_Task inputs_.
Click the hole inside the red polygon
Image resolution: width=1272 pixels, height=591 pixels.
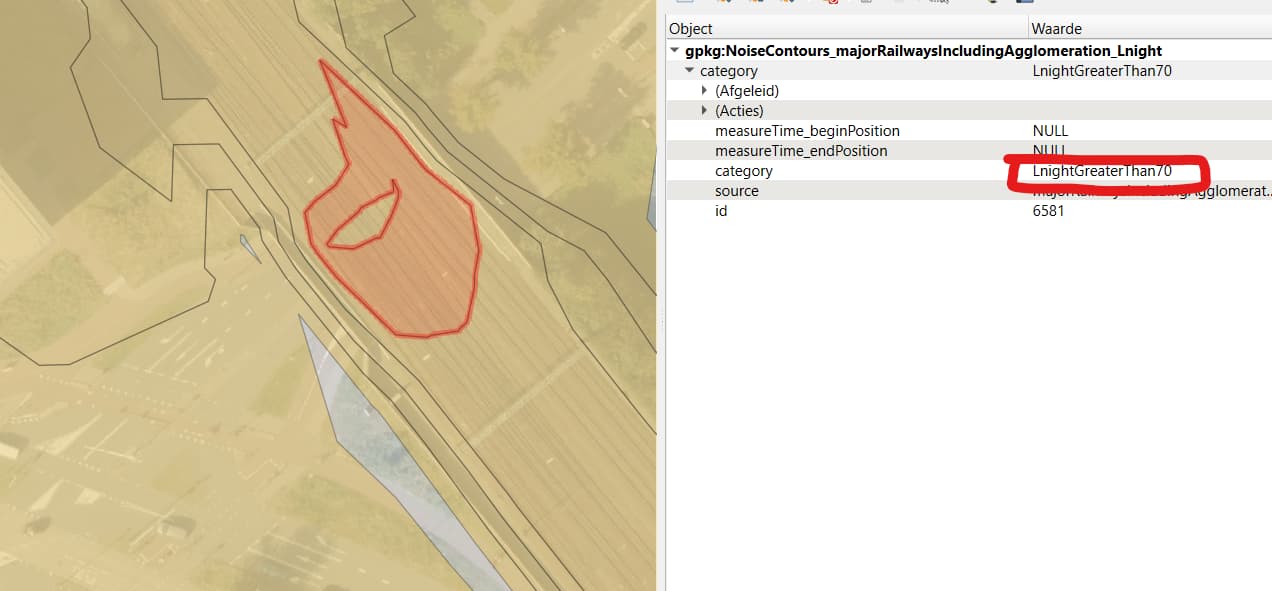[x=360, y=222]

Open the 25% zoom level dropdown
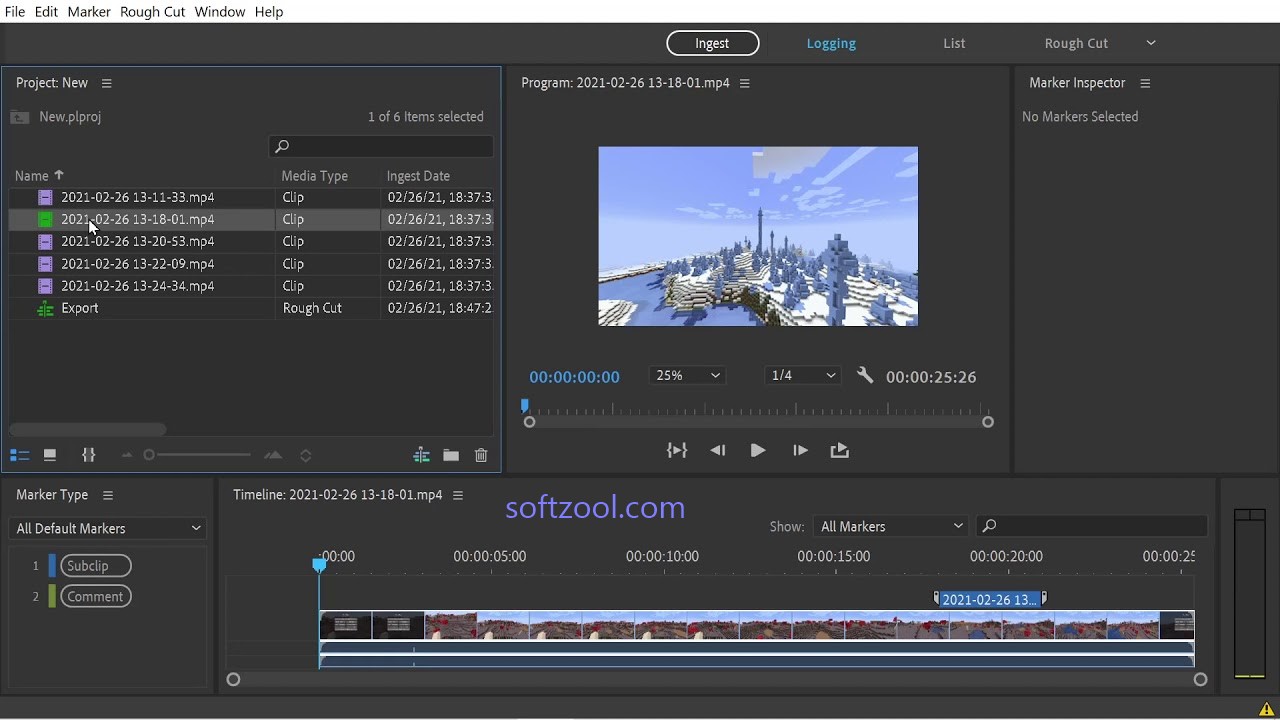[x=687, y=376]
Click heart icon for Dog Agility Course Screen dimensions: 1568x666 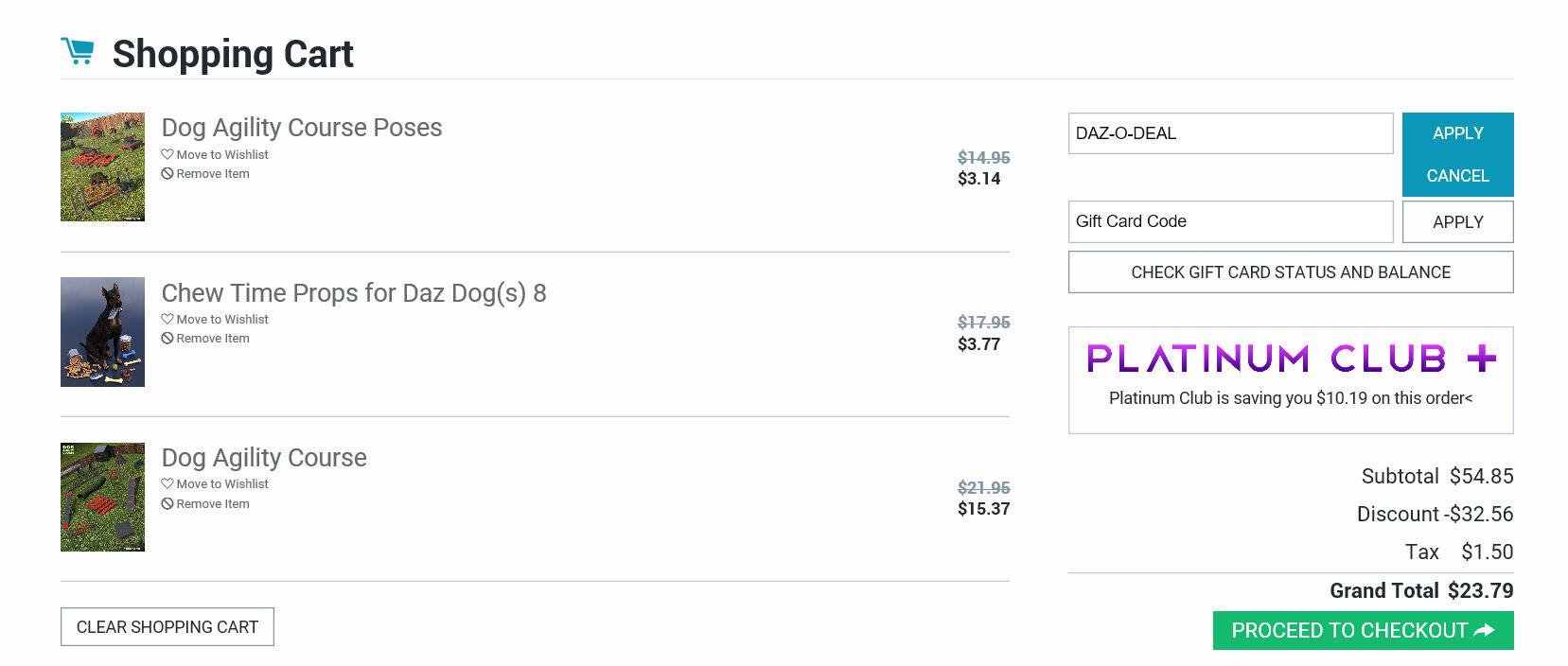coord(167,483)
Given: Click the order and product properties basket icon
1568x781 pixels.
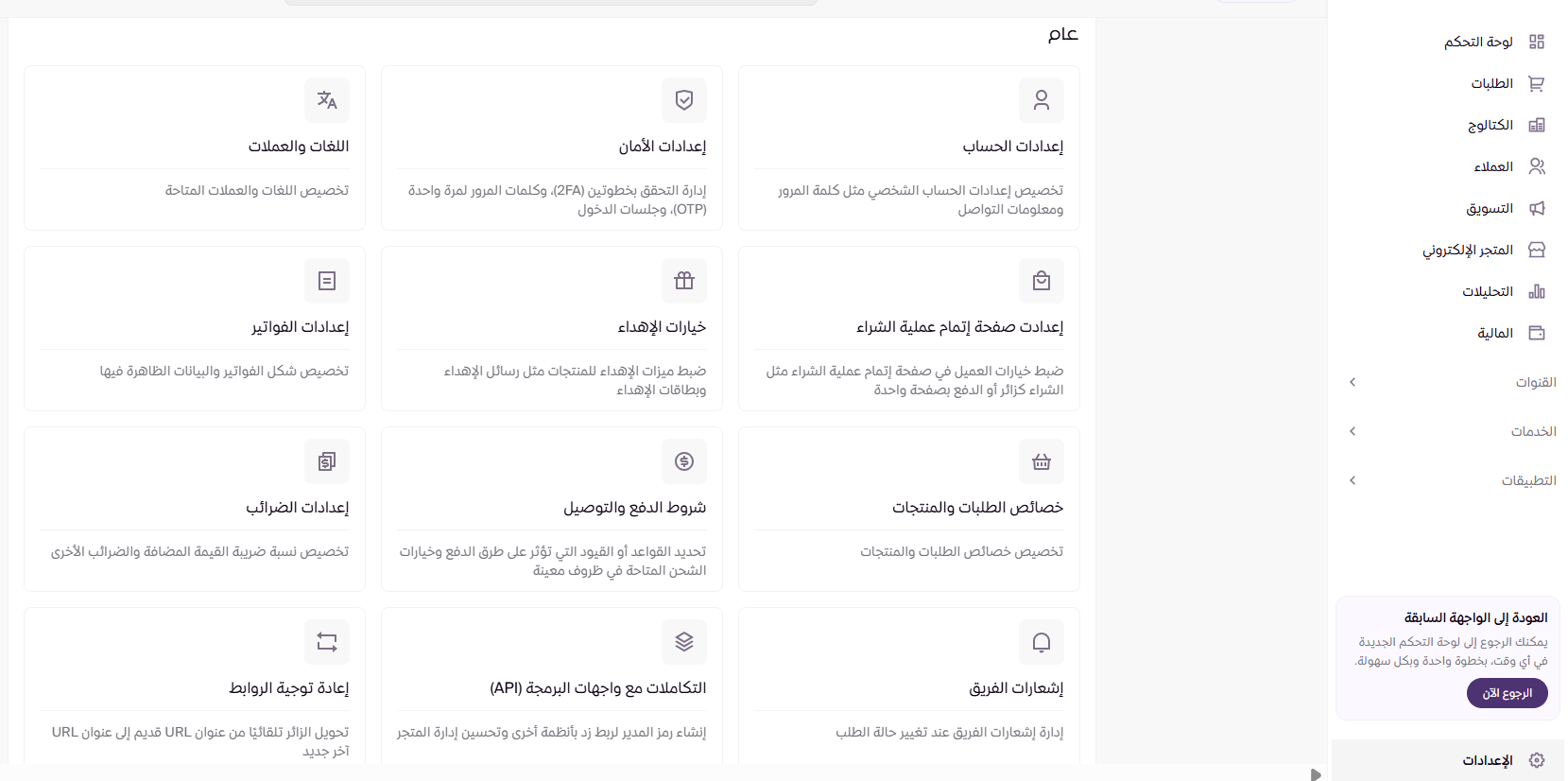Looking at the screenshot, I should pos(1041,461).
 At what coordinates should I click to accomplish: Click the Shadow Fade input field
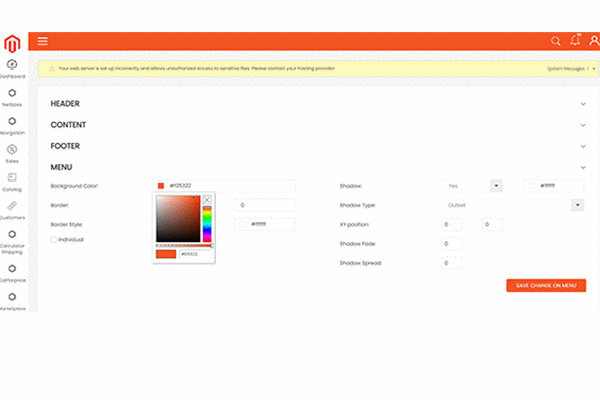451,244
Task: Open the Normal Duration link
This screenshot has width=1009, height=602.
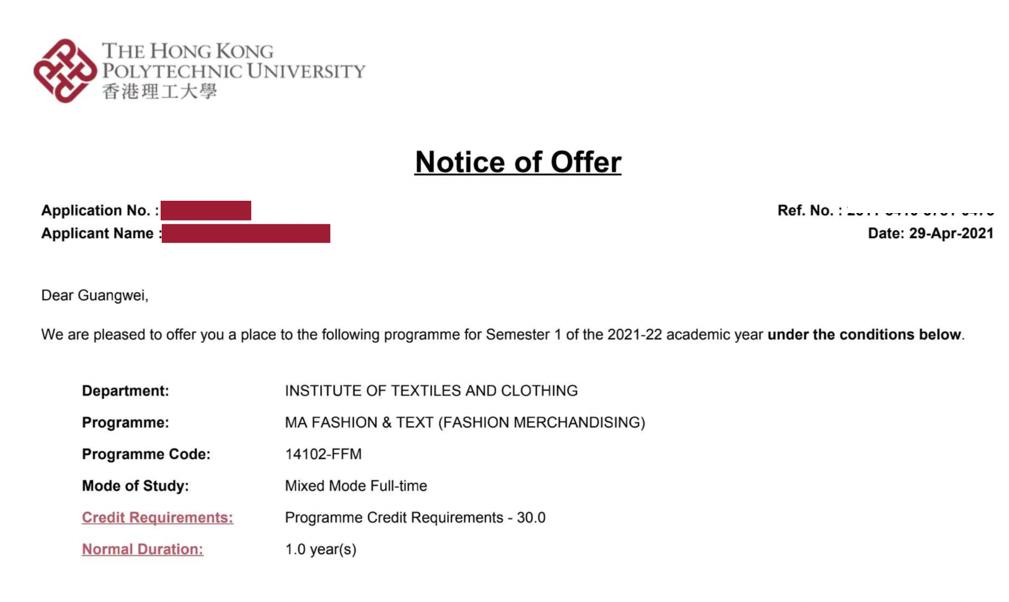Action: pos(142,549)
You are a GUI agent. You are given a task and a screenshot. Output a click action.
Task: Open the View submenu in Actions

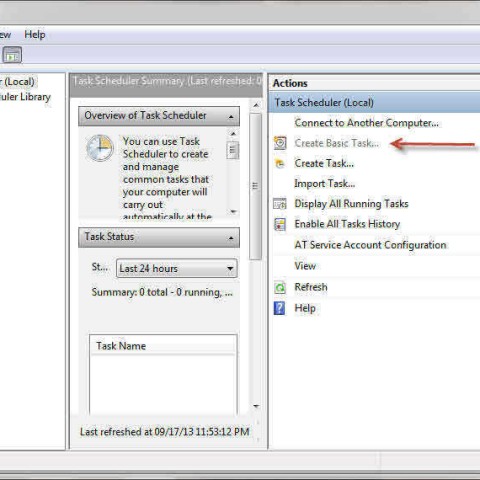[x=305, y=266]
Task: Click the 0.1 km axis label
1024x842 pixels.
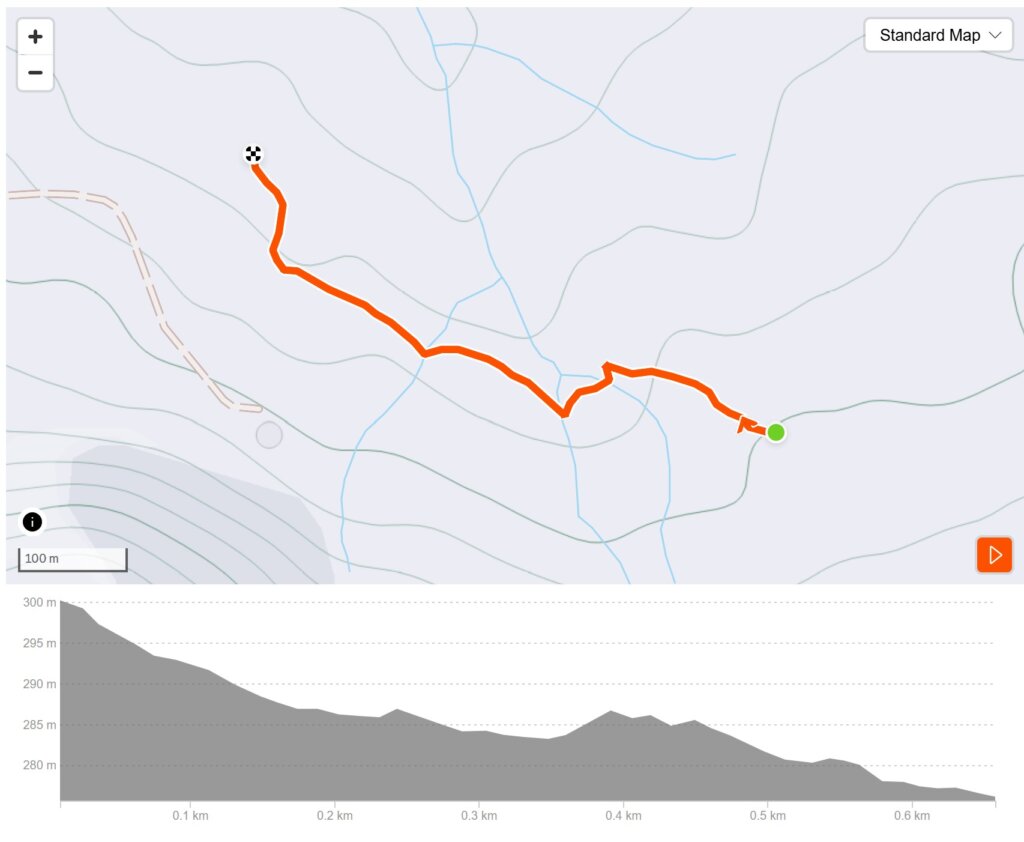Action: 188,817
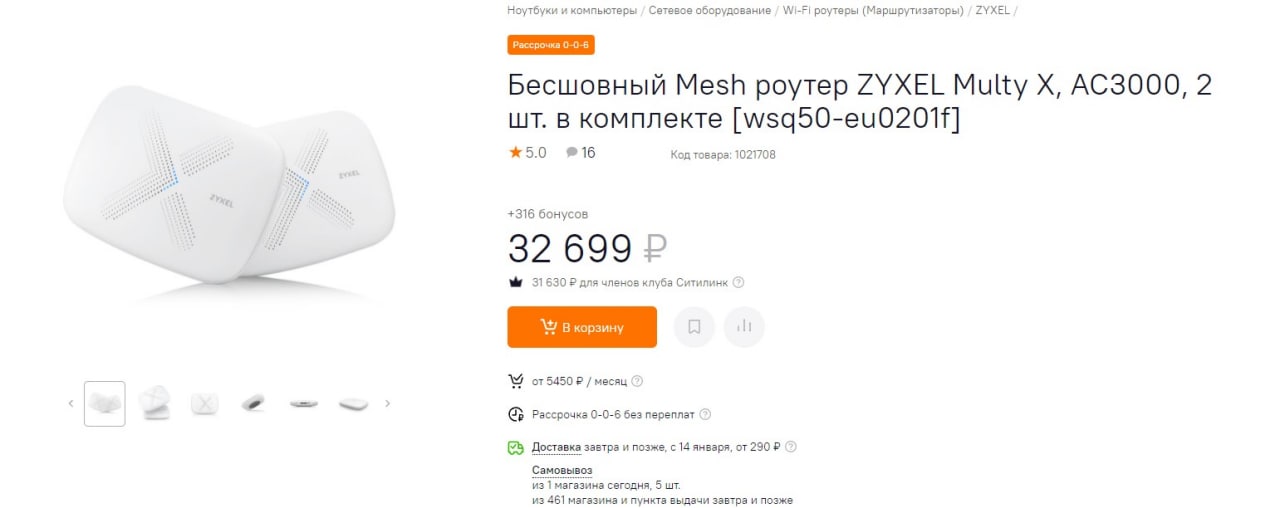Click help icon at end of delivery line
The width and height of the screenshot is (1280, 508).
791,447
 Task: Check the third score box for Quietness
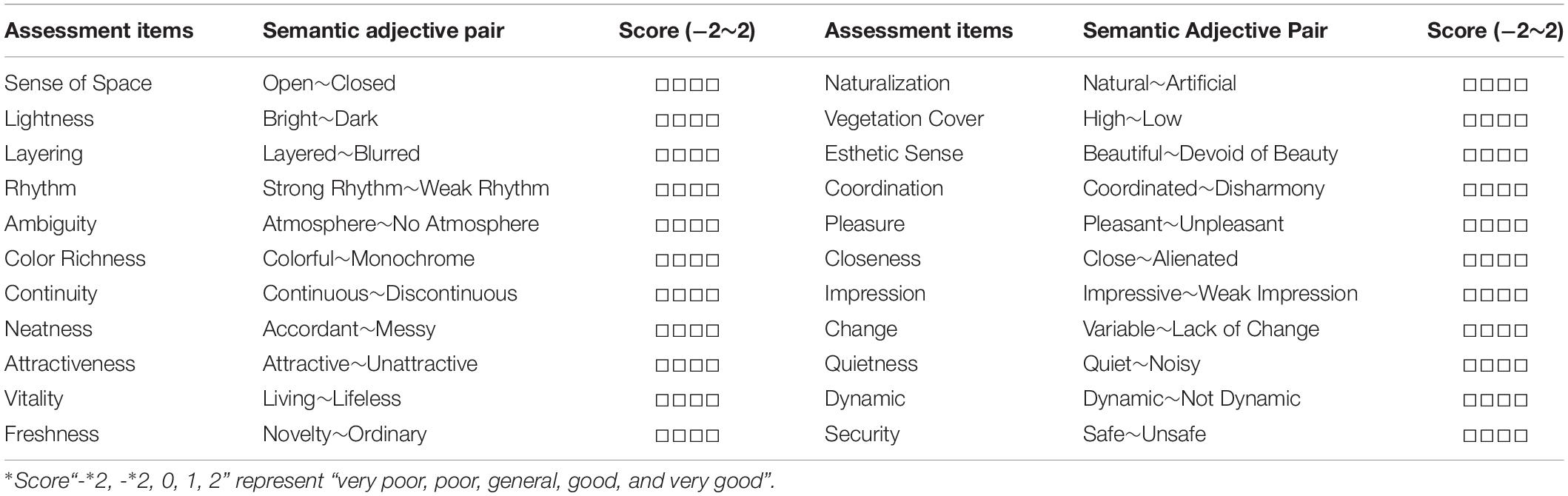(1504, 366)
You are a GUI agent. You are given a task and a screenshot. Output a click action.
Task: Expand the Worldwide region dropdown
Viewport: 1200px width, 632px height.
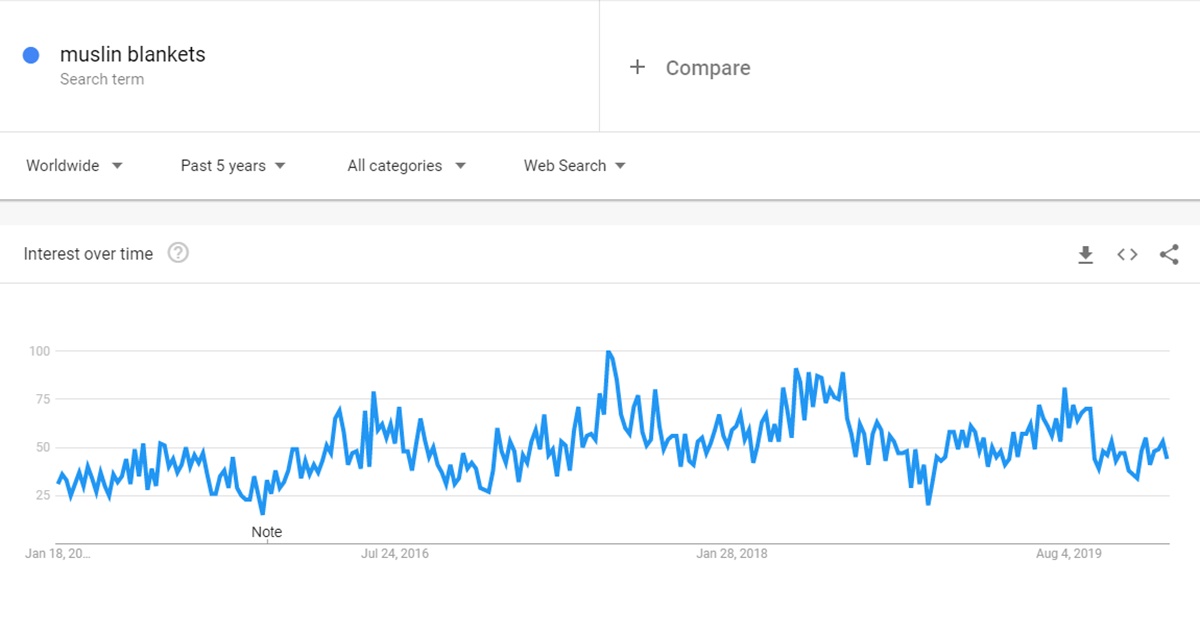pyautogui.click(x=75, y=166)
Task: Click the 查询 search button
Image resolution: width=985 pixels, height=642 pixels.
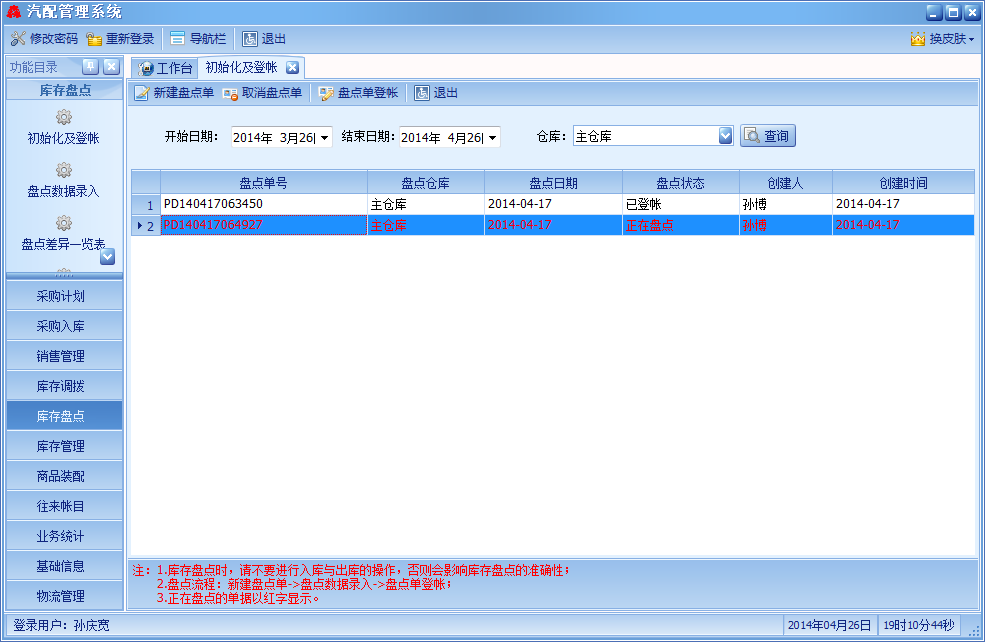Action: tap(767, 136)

_Your goal_. Starting at the line that contains "Task: Click the 查询 search button", output every line through the end of the data, both ends included, and nothing else; pictures stay out.

_The completed task_.
Task: Click the 查询 search button
Image resolution: width=985 pixels, height=642 pixels.
Action: tap(767, 136)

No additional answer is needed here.